Barley prices will continue to feel the pressure from the U.S. corn market, with a potential record crop around the corner. At the same time, there is little chance of U.S. corn displacing barley in western markets given current markets. Using a traditional 80-cent-over basis, landed corn would cost approximately $216/mt landed southern Alberta, with truck freight, off-loading costs and margin to be added. This far exceeds the current $180/mt barley market.
Trade may remain hand-to-mouth for some time as buyers show little interest in looking a future months. Sellers may have to be poised to make decisions on nearby sales or risk holding for some time. While there remains no official data surrounding wheat quality on the prairies, feed buyers may show keen interest in lower protein wheat supplies, which may tend to add further supplies to the pool of grain seeking homes in feed markets and may weigh on barley markets.
The CWB's latest Pool Return for malting barley remained constant at $300/mt, citing early sales to China as the supportive feature in that market. August import data from China indicates 186,747 mt imported in August, which is down 17.86% from August 2012. Of this volume, Australia supplied 95% while Canada supplied the balance. Given the CWB's comments, we should expect a change in this balance of supply in upcoming months while it's uncertain how long PROs will hold at current levels.
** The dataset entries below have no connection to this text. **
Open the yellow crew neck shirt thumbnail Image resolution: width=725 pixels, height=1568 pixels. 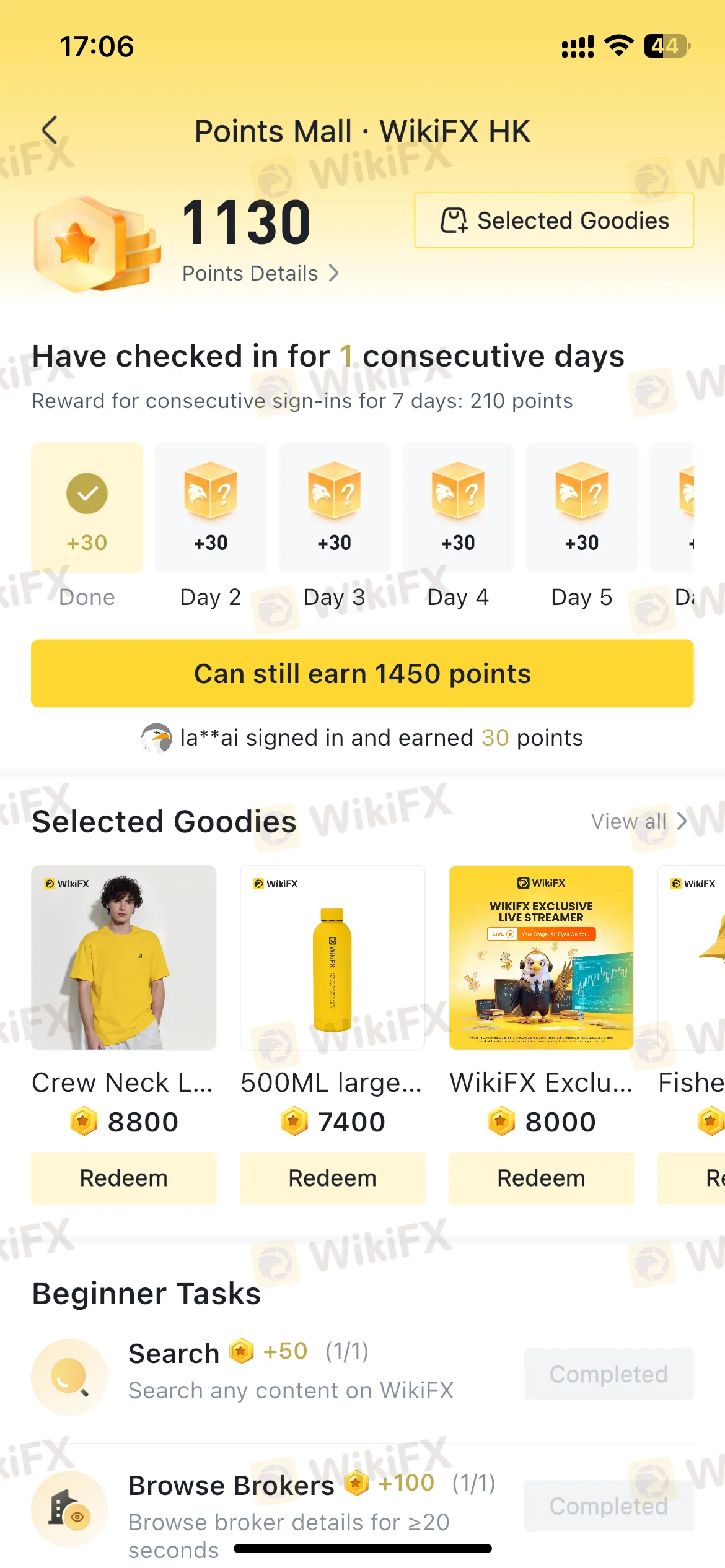tap(124, 957)
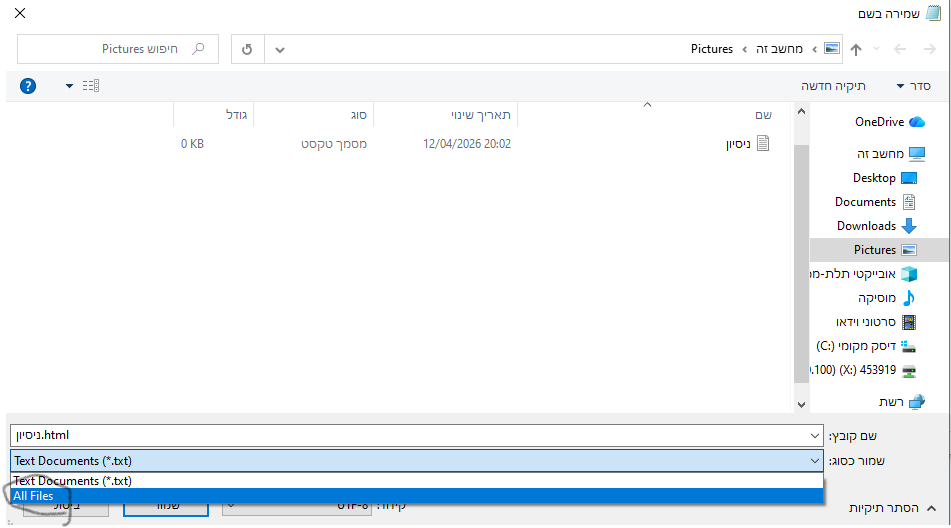The width and height of the screenshot is (951, 528).
Task: Expand the file name suggestions dropdown
Action: (815, 436)

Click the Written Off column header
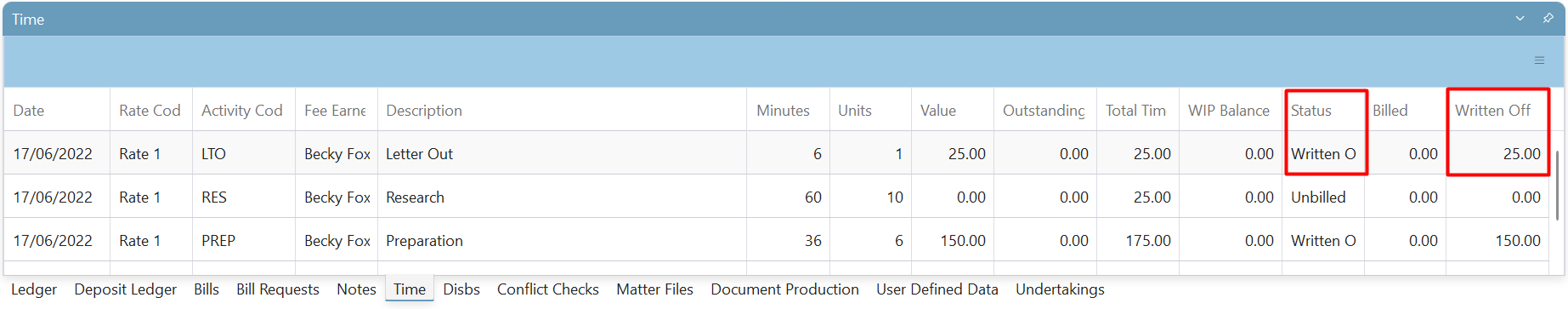(1498, 111)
One additional negative sign for barley is seen in the trade of malt barley on the NYSE Paris Liffe exchange in Europe, where nearby November futures hit a contract low of 195 Euros in last week's trade, after trading as high as 272 Euros in November 2012. This market remains technically oversold while momentum indicators show no sign of turning higher. Competition in global malt markets from Canada, U.S, Ukraine, the European Union and Australia may continue to add pressure to this market throughout the year.